Une intervention d’une densité et d’une intensité rares.
« La confiance est un facteur de compétitivité. Un système qui se construit sur la méfiance est un système en perte de compétitivité. C’est le cas aujourd’hui où l’on se méfie de tout. Plus fondamentalement, nous ne sommes pas en crise, nous sommes en métamorphose. C’est la troisième fois dans l’histoire de l’humanité que nous avons la conjonction entre un mode d’énergie nouveau et un mode de communication nouveau. Il en sortira une société fondamentalement différente. Quand vous êtes en métamorphose, il se passe vingt à vingt cinq années de grandes douleurs. Les crispations et les résistances sont d’autant plus amplifiées que le progrès apparaît comme un facteur de risques et non plus comme un facteur porteur d’opportunités. »
« Nous vivons aujourd’hui trois chocs, trois défis.
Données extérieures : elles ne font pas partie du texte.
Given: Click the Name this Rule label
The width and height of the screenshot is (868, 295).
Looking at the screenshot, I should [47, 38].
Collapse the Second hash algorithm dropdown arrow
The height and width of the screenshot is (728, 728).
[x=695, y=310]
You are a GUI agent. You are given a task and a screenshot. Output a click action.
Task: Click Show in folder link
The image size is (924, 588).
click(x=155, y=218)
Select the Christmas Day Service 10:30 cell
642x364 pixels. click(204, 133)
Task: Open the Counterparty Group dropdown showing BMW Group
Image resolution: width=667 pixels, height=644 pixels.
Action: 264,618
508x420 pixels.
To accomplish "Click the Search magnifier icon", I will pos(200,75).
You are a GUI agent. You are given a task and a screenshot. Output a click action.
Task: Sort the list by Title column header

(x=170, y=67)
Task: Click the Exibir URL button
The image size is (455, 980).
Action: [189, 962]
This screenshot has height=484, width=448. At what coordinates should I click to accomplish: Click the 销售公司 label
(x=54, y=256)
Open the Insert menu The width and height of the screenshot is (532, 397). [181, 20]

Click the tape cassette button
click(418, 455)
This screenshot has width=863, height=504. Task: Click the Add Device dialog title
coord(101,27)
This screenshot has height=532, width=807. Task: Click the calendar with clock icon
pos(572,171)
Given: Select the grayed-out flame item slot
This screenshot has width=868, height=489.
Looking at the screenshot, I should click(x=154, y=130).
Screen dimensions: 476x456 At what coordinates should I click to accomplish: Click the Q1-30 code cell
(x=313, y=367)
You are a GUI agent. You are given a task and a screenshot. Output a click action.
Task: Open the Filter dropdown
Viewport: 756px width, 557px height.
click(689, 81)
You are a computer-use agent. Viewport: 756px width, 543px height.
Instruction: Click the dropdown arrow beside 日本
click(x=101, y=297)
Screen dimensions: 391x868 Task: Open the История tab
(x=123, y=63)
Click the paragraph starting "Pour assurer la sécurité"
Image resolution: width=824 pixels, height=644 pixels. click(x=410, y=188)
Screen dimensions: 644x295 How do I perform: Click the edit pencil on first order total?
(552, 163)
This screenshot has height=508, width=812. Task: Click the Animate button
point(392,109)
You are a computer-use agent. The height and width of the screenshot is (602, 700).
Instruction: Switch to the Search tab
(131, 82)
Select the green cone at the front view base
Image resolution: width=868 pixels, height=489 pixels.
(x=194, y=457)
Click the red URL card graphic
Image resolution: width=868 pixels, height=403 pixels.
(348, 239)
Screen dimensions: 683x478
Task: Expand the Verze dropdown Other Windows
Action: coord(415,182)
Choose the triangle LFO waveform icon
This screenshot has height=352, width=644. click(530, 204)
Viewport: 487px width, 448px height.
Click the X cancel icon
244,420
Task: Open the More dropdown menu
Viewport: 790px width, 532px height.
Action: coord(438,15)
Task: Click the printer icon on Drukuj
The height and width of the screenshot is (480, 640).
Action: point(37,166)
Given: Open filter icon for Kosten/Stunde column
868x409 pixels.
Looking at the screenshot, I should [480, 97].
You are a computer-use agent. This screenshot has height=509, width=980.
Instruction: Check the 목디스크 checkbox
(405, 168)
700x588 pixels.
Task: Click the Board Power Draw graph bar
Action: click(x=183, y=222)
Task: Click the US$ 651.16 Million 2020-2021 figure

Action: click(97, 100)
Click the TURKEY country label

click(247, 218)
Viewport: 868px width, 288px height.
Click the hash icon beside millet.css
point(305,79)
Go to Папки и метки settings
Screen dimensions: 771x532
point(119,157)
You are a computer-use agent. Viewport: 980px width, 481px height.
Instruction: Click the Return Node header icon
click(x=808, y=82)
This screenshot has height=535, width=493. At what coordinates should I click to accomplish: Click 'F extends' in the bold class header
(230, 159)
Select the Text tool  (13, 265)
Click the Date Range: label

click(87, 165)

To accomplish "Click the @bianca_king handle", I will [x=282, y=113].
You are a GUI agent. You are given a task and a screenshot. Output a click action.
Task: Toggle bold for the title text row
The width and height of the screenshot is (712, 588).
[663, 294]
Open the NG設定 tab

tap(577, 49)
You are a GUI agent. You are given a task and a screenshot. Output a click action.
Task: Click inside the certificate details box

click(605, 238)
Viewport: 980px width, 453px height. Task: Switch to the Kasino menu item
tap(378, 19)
Le premier est le choc territorial. Il concerne la localisation des ressources et la production de valeur ajoutée. Selon la capacité d’attractivité d’un territoire, un phénomène de confiance collective se mettra en place ou non. Aujourd’hui, les Européens ont la perception de sortir du radar économique du monde.
Le deuxième choc est générationnel. Le vieillissement est en train de bloquer le transfert inter-générations. Une méfiance s’installe. La réforme des retraites m’a semblée moins importante par les résultats que par les évolutions suscitées dans l’opinion. Pour les plus des 65 ans, 75% de leur retraite viendra du transfert des actifs vers eux. Les plus jeunes pensent que seul 25% de leur retraite future sera composée de ces transferts. On quitte alors une adhésion à des causes communes pour aller sur une défense d’intérêts. Au final, quand la cause semble nourrir des intérêts, on se replie sur ces derniers et l’on se déchire.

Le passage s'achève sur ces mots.